*** Block opens ***

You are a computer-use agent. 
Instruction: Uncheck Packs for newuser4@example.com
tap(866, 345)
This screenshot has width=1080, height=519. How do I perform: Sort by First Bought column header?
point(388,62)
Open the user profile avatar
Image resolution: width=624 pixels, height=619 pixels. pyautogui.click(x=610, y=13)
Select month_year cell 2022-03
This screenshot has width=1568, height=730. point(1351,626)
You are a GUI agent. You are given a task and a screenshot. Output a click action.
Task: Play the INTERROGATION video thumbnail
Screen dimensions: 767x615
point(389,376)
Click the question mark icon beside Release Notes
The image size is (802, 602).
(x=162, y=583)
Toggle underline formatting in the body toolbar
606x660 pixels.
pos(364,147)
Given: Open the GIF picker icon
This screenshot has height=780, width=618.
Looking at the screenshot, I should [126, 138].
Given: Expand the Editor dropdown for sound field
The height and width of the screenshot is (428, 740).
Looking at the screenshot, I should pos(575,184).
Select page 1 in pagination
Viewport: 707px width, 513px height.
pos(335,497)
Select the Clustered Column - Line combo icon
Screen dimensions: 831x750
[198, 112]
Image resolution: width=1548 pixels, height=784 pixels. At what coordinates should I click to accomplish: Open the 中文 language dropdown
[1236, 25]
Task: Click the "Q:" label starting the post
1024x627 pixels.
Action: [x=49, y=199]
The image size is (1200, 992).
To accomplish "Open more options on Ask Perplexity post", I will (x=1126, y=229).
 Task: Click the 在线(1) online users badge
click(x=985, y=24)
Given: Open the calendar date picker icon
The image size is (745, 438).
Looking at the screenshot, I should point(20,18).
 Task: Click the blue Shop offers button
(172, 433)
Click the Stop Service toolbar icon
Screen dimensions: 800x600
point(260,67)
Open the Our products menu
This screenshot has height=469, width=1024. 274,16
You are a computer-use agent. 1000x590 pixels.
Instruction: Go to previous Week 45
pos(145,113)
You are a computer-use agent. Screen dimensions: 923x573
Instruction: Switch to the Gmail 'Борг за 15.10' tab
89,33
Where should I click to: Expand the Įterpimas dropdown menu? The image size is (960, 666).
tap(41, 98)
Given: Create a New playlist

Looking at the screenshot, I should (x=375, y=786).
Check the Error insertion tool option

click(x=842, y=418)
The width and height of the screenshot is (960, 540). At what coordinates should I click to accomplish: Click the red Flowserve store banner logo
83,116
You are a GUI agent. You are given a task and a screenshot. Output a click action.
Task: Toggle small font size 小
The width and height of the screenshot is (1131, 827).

*** Block closes ***

## What the task requires
Gather each line in the data that holds the string "computer".

## Task result
You are a computer-use agent. 
You are a computer-use agent. 1000x590 pixels.
You are a computer-use agent. Screen dimensions: 923x573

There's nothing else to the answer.